Наблюдая мои время от времени повторяющиеся нервные реакции на непрофессионализм и местечковый уровень отношений, беспринципность в оценках творчества, кумовство и духовную коррупцию, ставшие опознавательными знаками в некогда профессиональном цеху, а также равнодушие, переходящее во враждебность, которыми меня окружили успешно действующие крымские литераторы, Вячеслав Ложко, что называется, взялся за меня. Опытный этот боец (не только потому, что в юности занимался боксом!), он как более старший по возрасту буквально за уши стал тащить меня из моего индивидуалистического болота. «Тебя не приглашают на фестивали? И не надо. Поезжай туда сам. Входи, садись на своё, давно тебе принадлежащее, место… И никто из них – тех самых, для кого ты в своё время был издателем, литературным наставником, старшим братом и благодетелем… не посмеют и заикнуться, чтобы опротестовать твоё самоуправство. Ибо ты – тот, за кем в своё время они бегали, прося рекомендации для поступления в СП, у кого втихую учились писать – о чём в настоящий момент самим себе не хотят признаваться… Хватит сидеть сиднем! Или, быть может, ты очень крепко на всех обиделся?! Если да, то это неправильно, поскольку мужчина обижаться не может. Мужчина имеет право лишь огорчаться…»

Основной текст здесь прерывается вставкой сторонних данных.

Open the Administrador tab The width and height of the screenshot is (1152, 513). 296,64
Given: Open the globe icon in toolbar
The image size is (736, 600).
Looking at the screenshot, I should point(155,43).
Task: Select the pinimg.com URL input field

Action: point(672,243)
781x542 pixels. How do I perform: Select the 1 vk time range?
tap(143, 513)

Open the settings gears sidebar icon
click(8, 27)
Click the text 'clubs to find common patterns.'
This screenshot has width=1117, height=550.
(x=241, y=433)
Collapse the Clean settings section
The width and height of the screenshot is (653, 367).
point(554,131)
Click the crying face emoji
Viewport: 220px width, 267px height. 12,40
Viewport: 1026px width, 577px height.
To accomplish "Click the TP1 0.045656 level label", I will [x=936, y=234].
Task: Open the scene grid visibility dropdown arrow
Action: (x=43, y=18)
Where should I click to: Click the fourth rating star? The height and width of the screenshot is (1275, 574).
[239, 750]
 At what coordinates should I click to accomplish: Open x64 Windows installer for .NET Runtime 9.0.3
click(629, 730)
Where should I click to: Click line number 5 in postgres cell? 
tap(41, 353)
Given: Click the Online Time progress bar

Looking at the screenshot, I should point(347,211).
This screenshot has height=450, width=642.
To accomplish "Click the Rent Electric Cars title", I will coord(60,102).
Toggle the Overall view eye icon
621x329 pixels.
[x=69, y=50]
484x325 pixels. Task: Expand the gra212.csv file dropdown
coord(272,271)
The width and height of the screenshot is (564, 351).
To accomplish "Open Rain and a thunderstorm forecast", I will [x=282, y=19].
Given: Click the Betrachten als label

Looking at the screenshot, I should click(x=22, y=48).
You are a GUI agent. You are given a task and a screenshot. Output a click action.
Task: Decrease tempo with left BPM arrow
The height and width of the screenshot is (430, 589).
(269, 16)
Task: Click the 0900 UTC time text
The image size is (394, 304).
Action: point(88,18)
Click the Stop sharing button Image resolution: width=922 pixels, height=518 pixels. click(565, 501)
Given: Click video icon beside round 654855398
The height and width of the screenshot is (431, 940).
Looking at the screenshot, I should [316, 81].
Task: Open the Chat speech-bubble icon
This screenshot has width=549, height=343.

Роскошное подарочное издание «Серебряная память Коктебеля» – ещё одно замечательное детище Ложко. До этого был памятник одному из героев этой книги Николаю Гумилеву. До того была целая серия переименований, где вместо всяких там цветочных, виноградных и абрикосовых появились улицы Ахматовой, Белого, Блока, Грина, Вересаева, Волошина, Паустовского, Цветаевой и других представителей Серебряного века, бывавших в Коктебеле в дни царствования там великого Макса.

А ещё раньше были книги самого Ложко: поэзия, проза, литература для детей… И один из, может быть, самых ярких проектов – тот самый Международный Гумилевский фестиваль, первым лауреатом которого, получившим диплом правления Союза писателей России, стал в 2008 году Вячеслав.

В этот же прекрасный ряд встроилась и «Серебряная память Коктебеля».